# WHAT YOU NEED TO DO:
Search the data for "computer" and copy every matching line.

Dataset items:
· · · · · · ·
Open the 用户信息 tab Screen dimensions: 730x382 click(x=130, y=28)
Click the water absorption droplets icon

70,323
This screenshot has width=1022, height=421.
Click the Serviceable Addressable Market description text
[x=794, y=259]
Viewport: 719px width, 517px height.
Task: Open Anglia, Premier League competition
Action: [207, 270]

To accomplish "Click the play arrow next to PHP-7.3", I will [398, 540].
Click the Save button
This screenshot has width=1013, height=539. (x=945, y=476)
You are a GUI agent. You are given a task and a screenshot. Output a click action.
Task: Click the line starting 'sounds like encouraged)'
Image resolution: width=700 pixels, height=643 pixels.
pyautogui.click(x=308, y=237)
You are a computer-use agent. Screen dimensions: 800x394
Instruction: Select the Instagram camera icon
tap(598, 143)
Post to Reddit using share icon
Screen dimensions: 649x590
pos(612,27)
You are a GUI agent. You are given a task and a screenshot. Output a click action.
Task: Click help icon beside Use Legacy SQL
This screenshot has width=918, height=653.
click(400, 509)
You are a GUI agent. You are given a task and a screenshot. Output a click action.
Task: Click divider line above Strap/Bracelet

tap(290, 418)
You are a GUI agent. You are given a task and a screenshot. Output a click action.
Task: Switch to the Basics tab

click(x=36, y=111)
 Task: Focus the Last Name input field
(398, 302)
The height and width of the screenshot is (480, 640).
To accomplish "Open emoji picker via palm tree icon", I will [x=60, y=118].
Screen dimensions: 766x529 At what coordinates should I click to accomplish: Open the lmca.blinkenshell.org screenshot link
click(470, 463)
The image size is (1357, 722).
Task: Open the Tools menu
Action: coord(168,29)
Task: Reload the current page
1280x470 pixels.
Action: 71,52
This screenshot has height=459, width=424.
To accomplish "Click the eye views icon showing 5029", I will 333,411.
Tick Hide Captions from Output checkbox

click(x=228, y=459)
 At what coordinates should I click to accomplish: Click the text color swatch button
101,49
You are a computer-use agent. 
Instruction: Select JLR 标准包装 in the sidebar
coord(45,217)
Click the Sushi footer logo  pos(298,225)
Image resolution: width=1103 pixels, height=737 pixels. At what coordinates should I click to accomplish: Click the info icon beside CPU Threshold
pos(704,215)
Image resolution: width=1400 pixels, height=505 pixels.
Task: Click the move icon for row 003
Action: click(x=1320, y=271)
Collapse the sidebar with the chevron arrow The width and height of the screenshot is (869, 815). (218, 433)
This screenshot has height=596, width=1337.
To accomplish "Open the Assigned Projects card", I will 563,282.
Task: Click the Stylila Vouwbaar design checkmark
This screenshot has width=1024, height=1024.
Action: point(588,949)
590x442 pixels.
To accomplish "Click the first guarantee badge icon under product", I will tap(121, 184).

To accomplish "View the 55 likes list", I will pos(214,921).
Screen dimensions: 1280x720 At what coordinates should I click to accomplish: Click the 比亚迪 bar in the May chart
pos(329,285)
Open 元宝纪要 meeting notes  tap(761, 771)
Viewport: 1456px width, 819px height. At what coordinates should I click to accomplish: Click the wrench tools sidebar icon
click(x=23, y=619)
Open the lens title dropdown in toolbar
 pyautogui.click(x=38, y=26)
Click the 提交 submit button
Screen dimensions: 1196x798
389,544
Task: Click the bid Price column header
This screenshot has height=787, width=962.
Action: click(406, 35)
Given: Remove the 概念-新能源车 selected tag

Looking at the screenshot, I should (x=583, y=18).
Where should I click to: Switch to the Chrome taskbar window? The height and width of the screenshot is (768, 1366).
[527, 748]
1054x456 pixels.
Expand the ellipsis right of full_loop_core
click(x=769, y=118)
· · · · · · ·
# SOLUTION TO THE PROBLEM:
You are a computer-use agent. Screen dimensions: 800x394
You are a computer-use agent. 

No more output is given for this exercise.